• [GOAL]: Could you present the records below as a Markdown table with the columns Number and Text, giving each line a numbered row and skipping blank lines? Cover only the part that opens with the line containing "You are a computer-use" and closes with the line containing "tap(175, 441)", and leave the pictures out of the answer.

• [PROVIDED MATERIAL]:
────────────────

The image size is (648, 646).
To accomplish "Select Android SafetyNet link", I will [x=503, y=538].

────────────────

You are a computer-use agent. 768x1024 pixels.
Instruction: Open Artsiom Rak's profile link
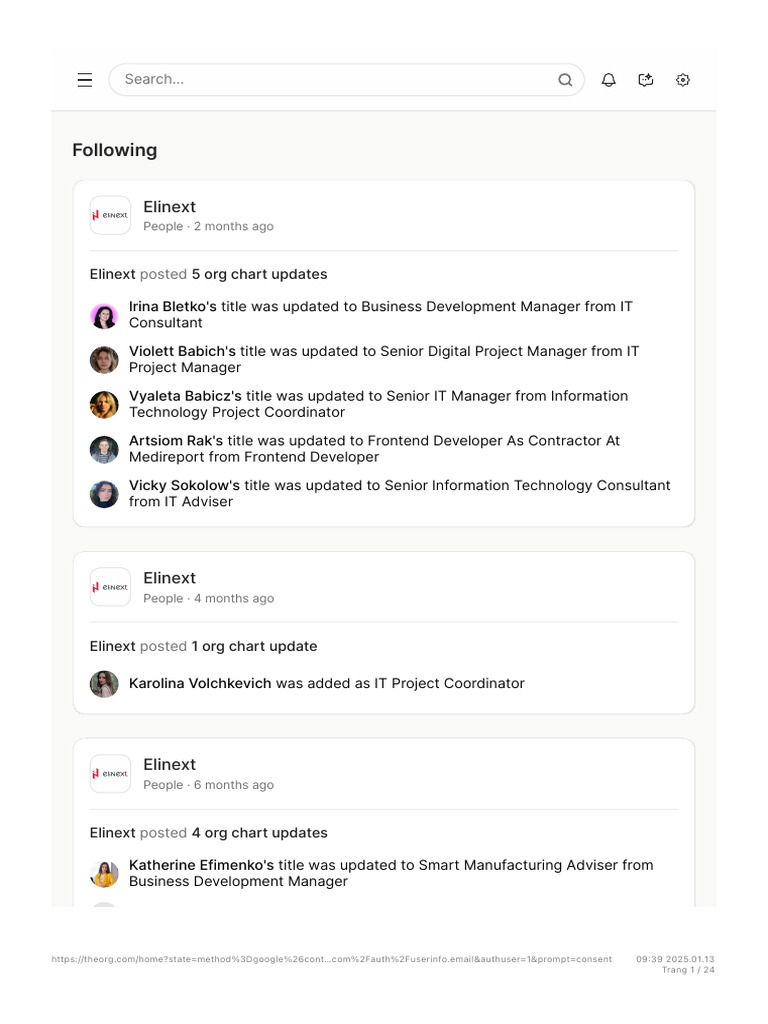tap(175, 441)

────────────────

• [PROBLEM SOLUTION]:
| Number | Text |
|---|---|
| 1 | You are a computer-use agent. 768x1024 pixels. |
| 2 | Instruction: Open Artsiom Rak's profile link |
| 3 | tap(175, 441) |